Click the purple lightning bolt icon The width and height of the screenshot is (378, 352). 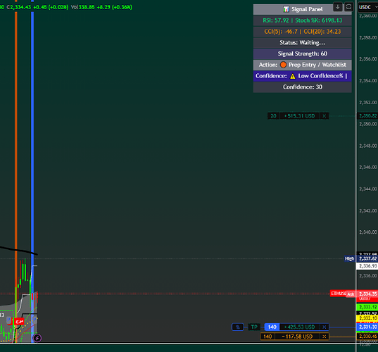click(37, 338)
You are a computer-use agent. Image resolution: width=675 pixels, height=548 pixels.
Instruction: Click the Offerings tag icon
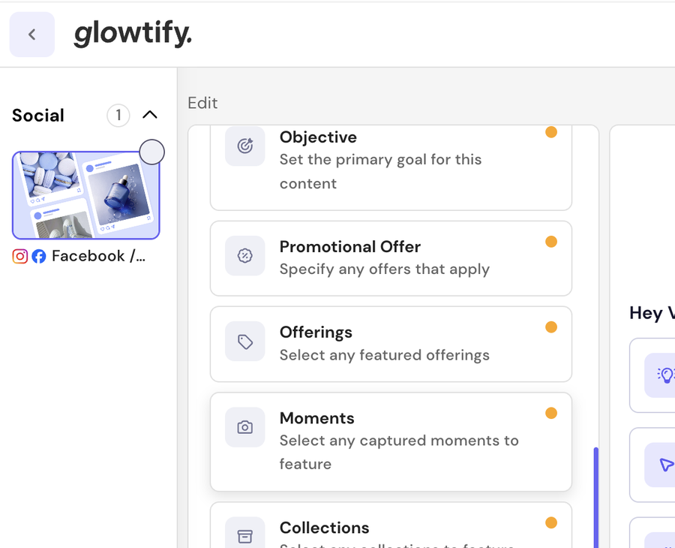click(245, 342)
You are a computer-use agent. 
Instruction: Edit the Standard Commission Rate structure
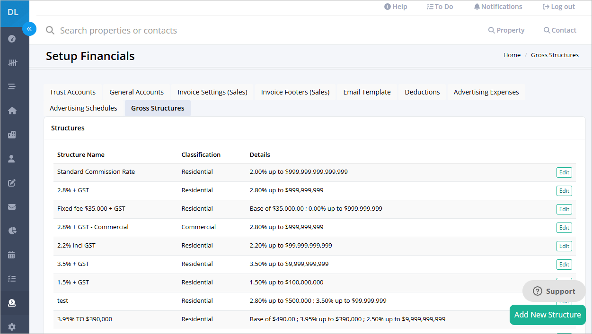(564, 172)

··········

● WHAT TO WORK ON:
Give the rows above, from the one containing "You are a computer-use agent. Image" through the last one, as a two-column CSV headed instruction and coordinates. Each row gets one line, with its text and its answer each in a single quoted field, line breaks turned into spaces, and the pictures left out.

● ANSWER IN FULL:
instruction,coordinates
"You are a computer-use agent. Image resolution: width=675 pixels, height=548 pixels. Instruction: Click the Offerings tag icon","click(245, 342)"
"You are a computer-use agent. Instruction: Edit the Standard Commission Rate structure","(564, 172)"